====== SOURCE MATERIAL

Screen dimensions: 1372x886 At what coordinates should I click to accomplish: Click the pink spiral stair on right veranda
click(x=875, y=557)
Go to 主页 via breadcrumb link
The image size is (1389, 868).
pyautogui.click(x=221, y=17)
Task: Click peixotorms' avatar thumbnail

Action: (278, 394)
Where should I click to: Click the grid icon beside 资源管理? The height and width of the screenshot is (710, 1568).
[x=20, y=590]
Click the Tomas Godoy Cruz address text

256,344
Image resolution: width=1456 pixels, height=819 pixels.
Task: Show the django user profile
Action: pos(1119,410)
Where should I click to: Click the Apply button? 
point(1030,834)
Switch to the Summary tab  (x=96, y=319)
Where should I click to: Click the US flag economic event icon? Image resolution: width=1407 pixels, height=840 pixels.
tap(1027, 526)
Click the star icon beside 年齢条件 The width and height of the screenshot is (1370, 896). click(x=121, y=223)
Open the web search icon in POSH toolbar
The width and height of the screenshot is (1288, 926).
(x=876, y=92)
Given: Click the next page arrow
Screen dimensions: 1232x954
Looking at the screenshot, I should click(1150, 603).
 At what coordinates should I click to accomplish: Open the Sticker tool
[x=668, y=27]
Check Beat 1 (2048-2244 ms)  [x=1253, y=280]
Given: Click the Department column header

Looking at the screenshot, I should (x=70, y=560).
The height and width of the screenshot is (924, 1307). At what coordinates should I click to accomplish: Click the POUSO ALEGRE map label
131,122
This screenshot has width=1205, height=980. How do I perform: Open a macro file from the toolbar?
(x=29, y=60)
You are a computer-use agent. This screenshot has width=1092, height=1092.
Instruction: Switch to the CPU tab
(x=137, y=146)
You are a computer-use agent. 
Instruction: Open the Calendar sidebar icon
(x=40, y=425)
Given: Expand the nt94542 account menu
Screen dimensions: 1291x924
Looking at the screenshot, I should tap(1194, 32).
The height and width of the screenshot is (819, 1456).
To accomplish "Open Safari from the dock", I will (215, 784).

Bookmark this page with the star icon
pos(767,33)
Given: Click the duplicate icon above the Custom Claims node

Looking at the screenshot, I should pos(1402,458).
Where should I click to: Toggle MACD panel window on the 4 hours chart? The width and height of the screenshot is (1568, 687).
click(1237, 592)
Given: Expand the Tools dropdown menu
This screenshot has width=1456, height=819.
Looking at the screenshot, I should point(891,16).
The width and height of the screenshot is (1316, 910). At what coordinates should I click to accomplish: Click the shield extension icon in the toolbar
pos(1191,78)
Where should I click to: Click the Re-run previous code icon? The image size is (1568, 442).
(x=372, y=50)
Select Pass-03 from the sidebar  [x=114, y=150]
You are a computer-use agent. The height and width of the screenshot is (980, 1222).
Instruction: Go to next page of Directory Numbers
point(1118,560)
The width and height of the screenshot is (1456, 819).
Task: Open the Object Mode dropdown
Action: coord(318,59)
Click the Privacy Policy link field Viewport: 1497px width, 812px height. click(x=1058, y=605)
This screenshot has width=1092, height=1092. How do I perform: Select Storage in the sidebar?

============

PROBLEM REQUIREMENTS:
Every entry shown above should be written out again without a single difference.

EXERCISE ANSWER:
Screen dimensions: 1372x886 At what coordinates should I click to accomplish: Click the pink spiral stair on right veranda
click(x=875, y=557)
Go to 主页 via breadcrumb link
The image size is (1389, 868).
pyautogui.click(x=221, y=17)
Task: Click peixotorms' avatar thumbnail

Action: (278, 394)
Where should I click to: Click the grid icon beside 资源管理? The height and width of the screenshot is (710, 1568).
[x=20, y=590]
Click the Tomas Godoy Cruz address text

256,344
Image resolution: width=1456 pixels, height=819 pixels.
Task: Show the django user profile
Action: pos(1119,410)
Where should I click to: Click the Apply button? 
point(1030,834)
Switch to the Summary tab  (x=96, y=319)
Where should I click to: Click the US flag economic event icon? Image resolution: width=1407 pixels, height=840 pixels.
tap(1027, 526)
Click the star icon beside 年齢条件 The width and height of the screenshot is (1370, 896). click(x=121, y=223)
Open the web search icon in POSH toolbar
The width and height of the screenshot is (1288, 926).
(x=876, y=92)
Given: Click the next page arrow
Screen dimensions: 1232x954
Looking at the screenshot, I should click(1150, 603).
 At what coordinates should I click to accomplish: Open the Sticker tool
[x=668, y=27]
Check Beat 1 (2048-2244 ms)  [x=1253, y=280]
Given: Click the Department column header

Looking at the screenshot, I should (x=70, y=560).
The height and width of the screenshot is (924, 1307). At what coordinates should I click to accomplish: Click the POUSO ALEGRE map label
131,122
This screenshot has width=1205, height=980. How do I perform: Open a macro file from the toolbar?
(x=29, y=60)
You are a computer-use agent. This screenshot has width=1092, height=1092.
Instruction: Switch to the CPU tab
(x=137, y=146)
You are a computer-use agent. 
Instruction: Open the Calendar sidebar icon
(x=40, y=425)
Given: Expand the nt94542 account menu
Screen dimensions: 1291x924
Looking at the screenshot, I should tap(1194, 32).
The height and width of the screenshot is (819, 1456).
To accomplish "Open Safari from the dock", I will (215, 784).

Bookmark this page with the star icon
pos(767,33)
Given: Click the duplicate icon above the Custom Claims node

Looking at the screenshot, I should pos(1402,458).
Where should I click to: Toggle MACD panel window on the 4 hours chart? The width and height of the screenshot is (1568, 687).
click(1237, 592)
Given: Expand the Tools dropdown menu
This screenshot has width=1456, height=819.
Looking at the screenshot, I should point(891,16).
The width and height of the screenshot is (1316, 910). At what coordinates should I click to accomplish: Click the shield extension icon in the toolbar
pos(1191,78)
Where should I click to: Click the Re-run previous code icon? The image size is (1568, 442).
(x=372, y=50)
Select Pass-03 from the sidebar  [x=114, y=150]
You are a computer-use agent. The height and width of the screenshot is (980, 1222).
Instruction: Go to next page of Directory Numbers
point(1118,560)
The width and height of the screenshot is (1456, 819).
Task: Open the Object Mode dropdown
Action: coord(318,59)
Click the Privacy Policy link field Viewport: 1497px width, 812px height. click(x=1058, y=605)
This screenshot has width=1092, height=1092. How do I perform: Select Storage in the sidebar?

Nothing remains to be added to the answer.